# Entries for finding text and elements
---+---
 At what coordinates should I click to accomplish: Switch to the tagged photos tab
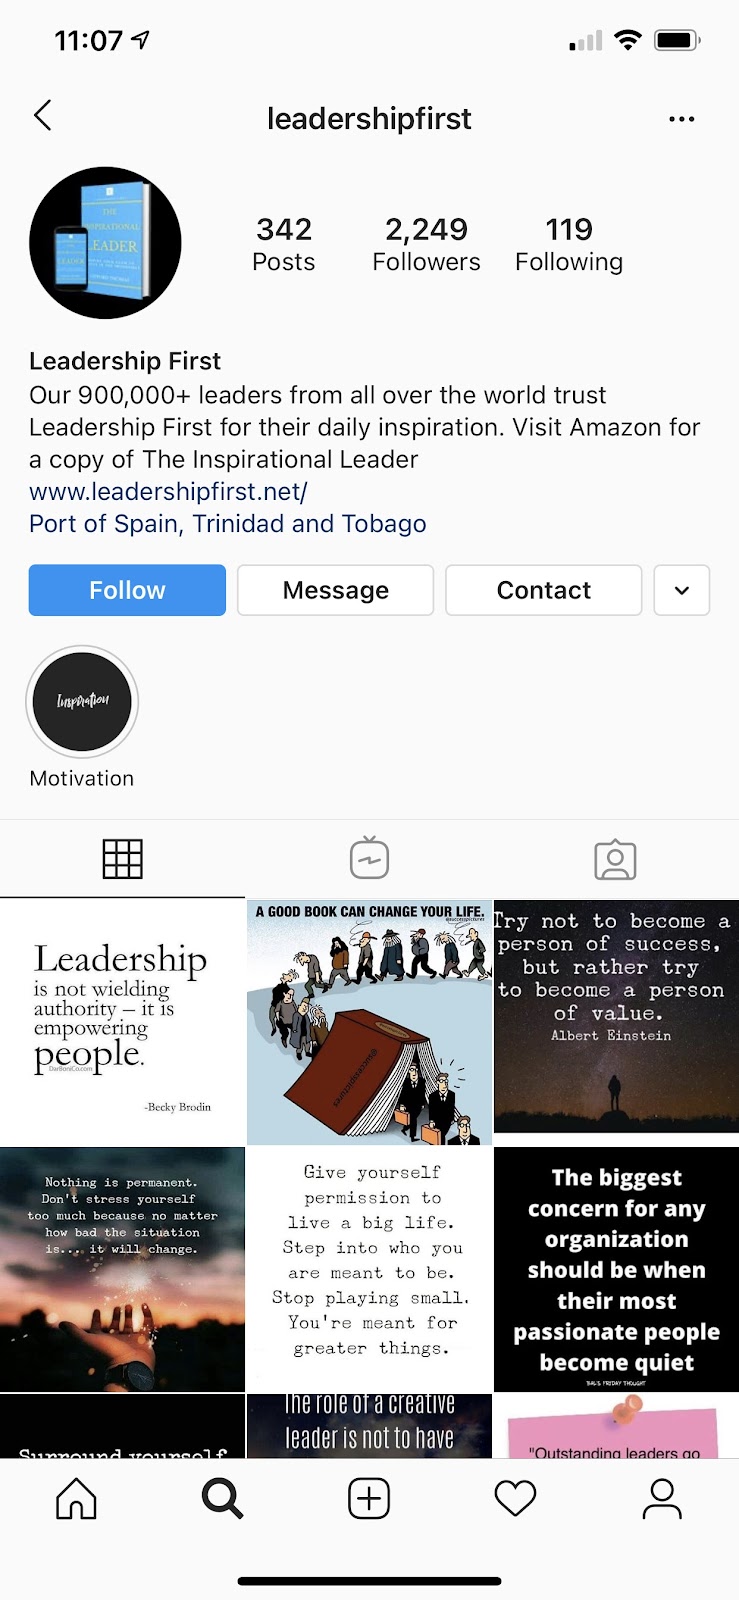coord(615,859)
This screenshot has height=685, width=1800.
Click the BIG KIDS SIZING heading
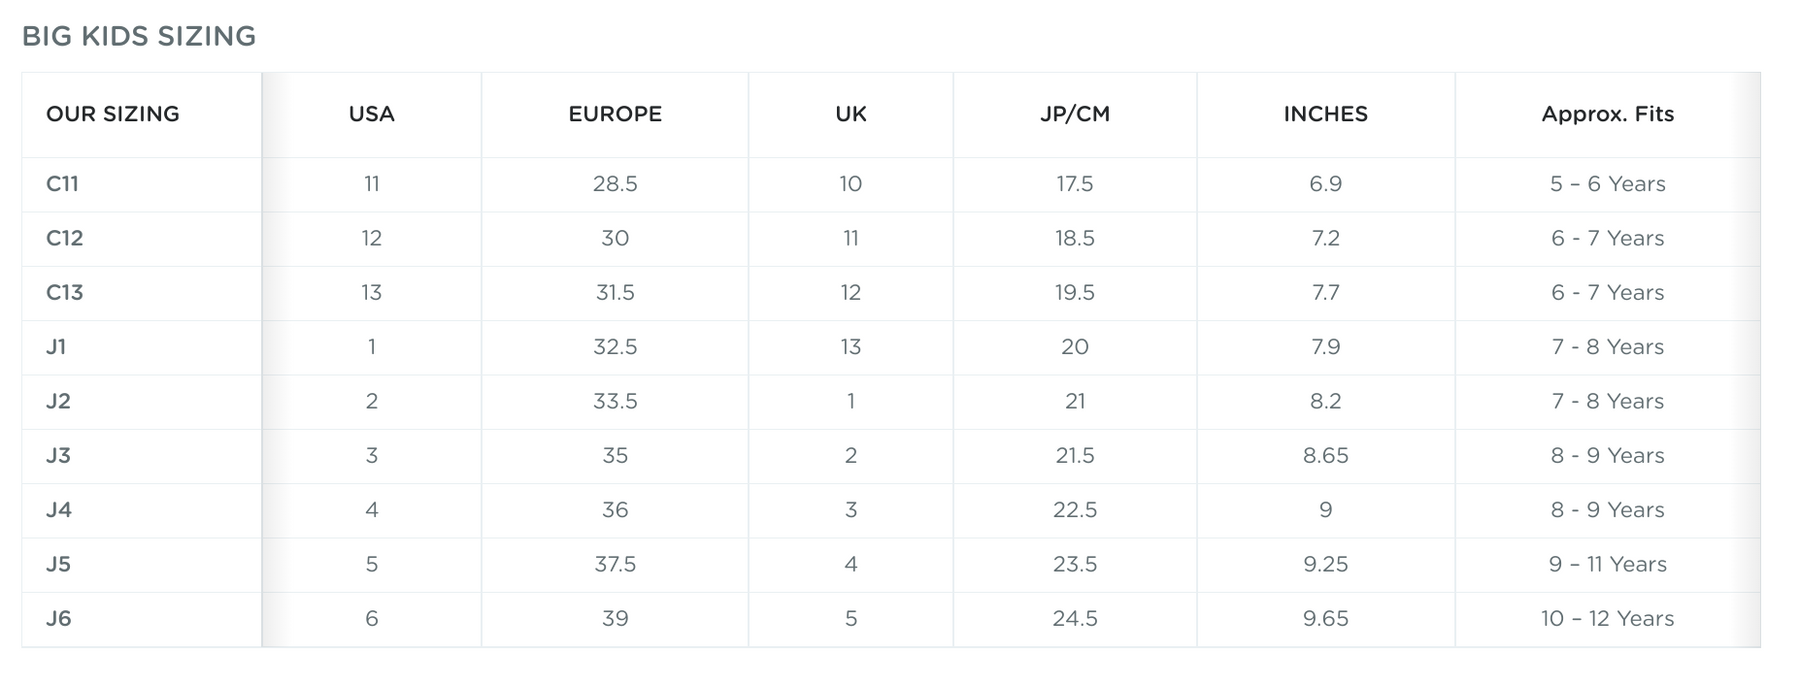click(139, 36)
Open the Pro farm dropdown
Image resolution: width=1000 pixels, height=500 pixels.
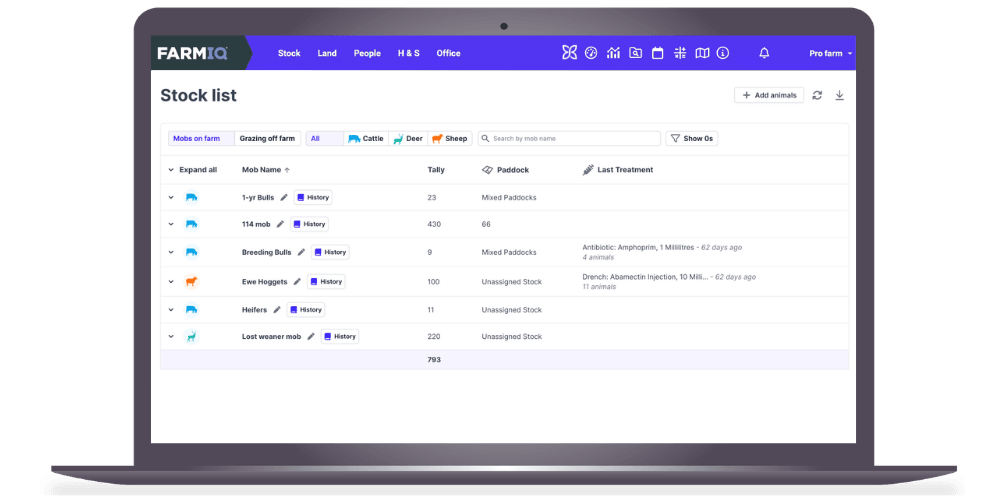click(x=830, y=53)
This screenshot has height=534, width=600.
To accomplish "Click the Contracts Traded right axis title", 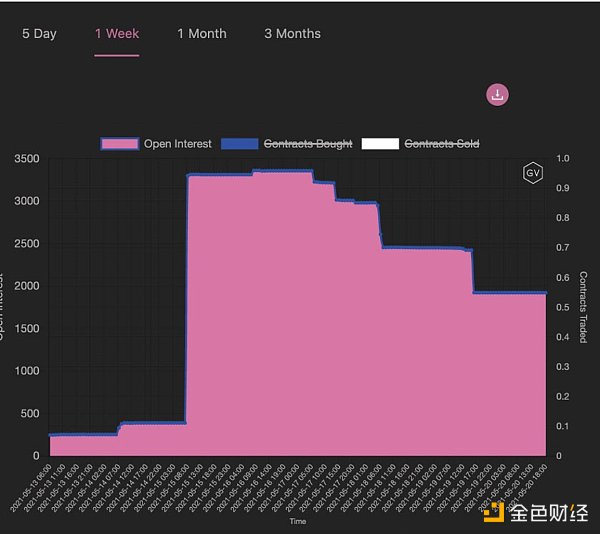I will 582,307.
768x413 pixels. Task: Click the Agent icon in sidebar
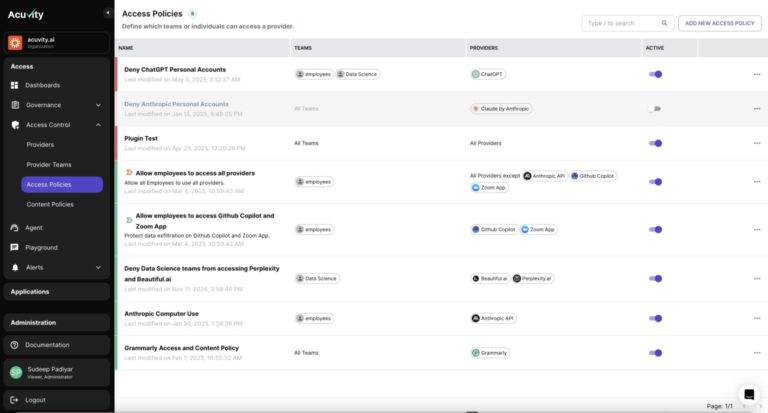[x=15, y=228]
---+---
# INSTRUCTION
Render the stretch from the start of the records through the line that contains "click(139, 36)" as a Markdown table with the columns Number and Content, giving each line its own numbered row and skipping blank lines. Leave the pictures out of the table.

# RESULT BELOW
| Number | Content |
|---|---|
| 1 |  At what coordinates should I click to accomplish: Switch to the tagged photos tab |
| 2 | coord(615,859) |
| 3 | This screenshot has height=685, width=1800. |
| 4 | Click the BIG KIDS SIZING heading |
| 5 | click(139, 36) |